#### EXERCISE DESCRIPTION:
Please edit the listing below by changing every "Click" to "Tap" and keeping everything else the same. Leave the pictures out of your answer.

Records for finding described items:
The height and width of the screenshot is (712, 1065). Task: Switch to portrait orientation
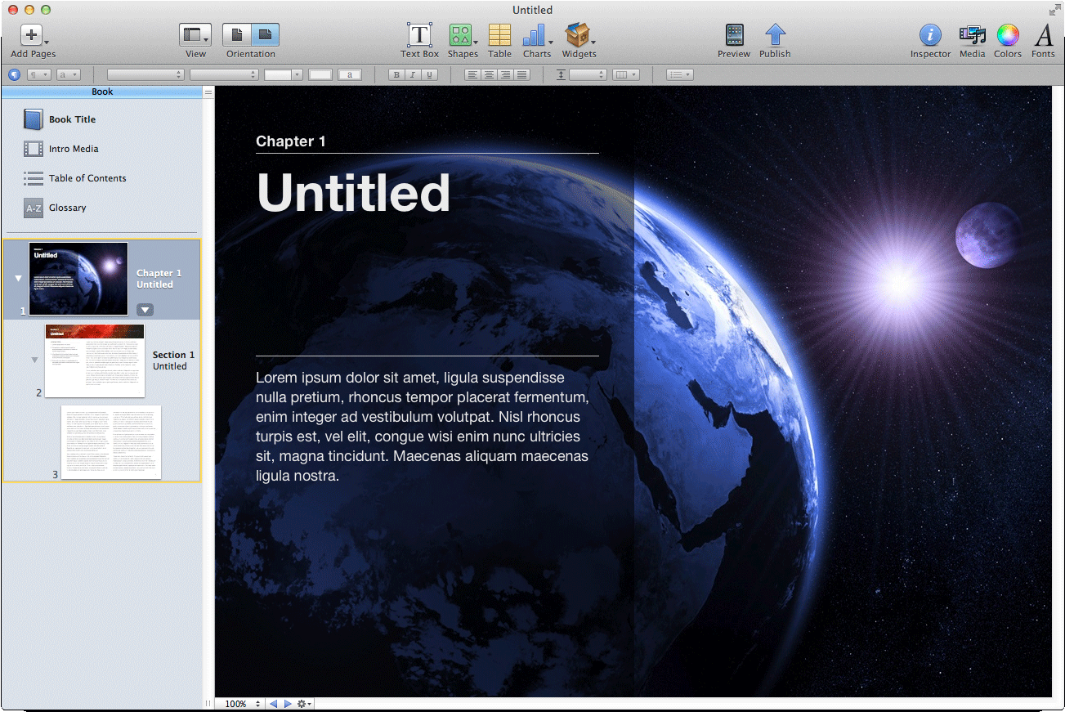pos(237,35)
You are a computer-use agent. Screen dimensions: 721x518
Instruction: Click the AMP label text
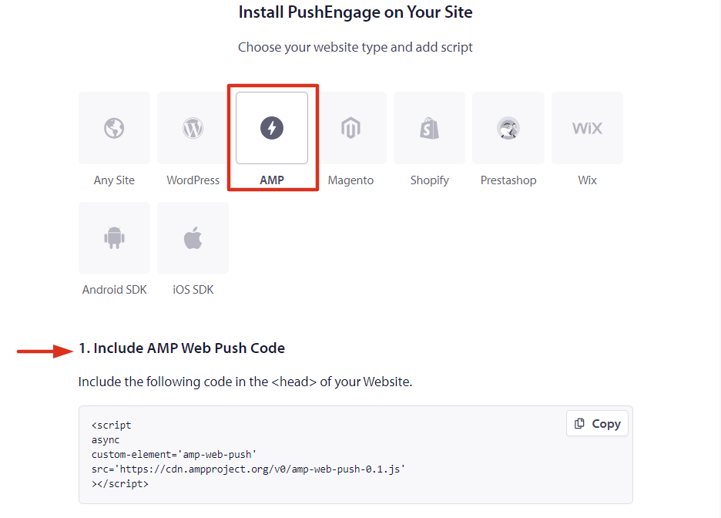point(272,180)
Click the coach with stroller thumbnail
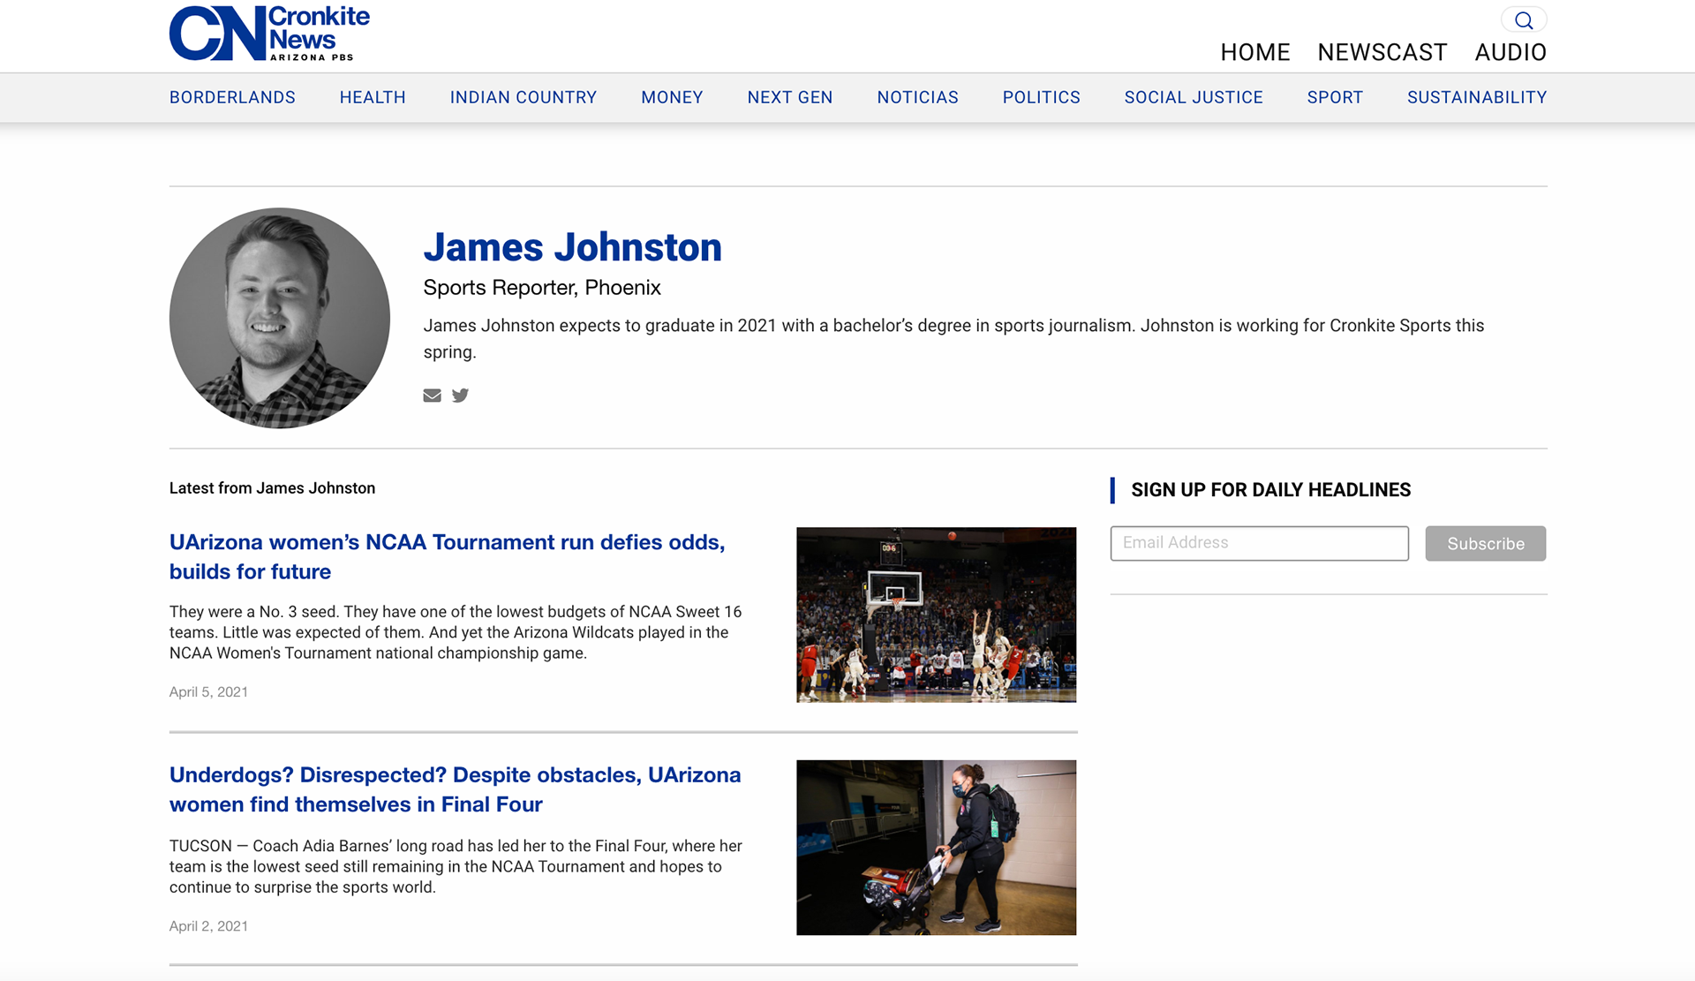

#### OUTPUT OF THE EXERCISE:
The height and width of the screenshot is (712, 1065). Task: Switch to portrait orientation
pos(237,35)
You are a computer-use agent. Screen dimensions: 721x518
Instruction: Tap the AMP label text
point(272,180)
Tap the coach with stroller thumbnail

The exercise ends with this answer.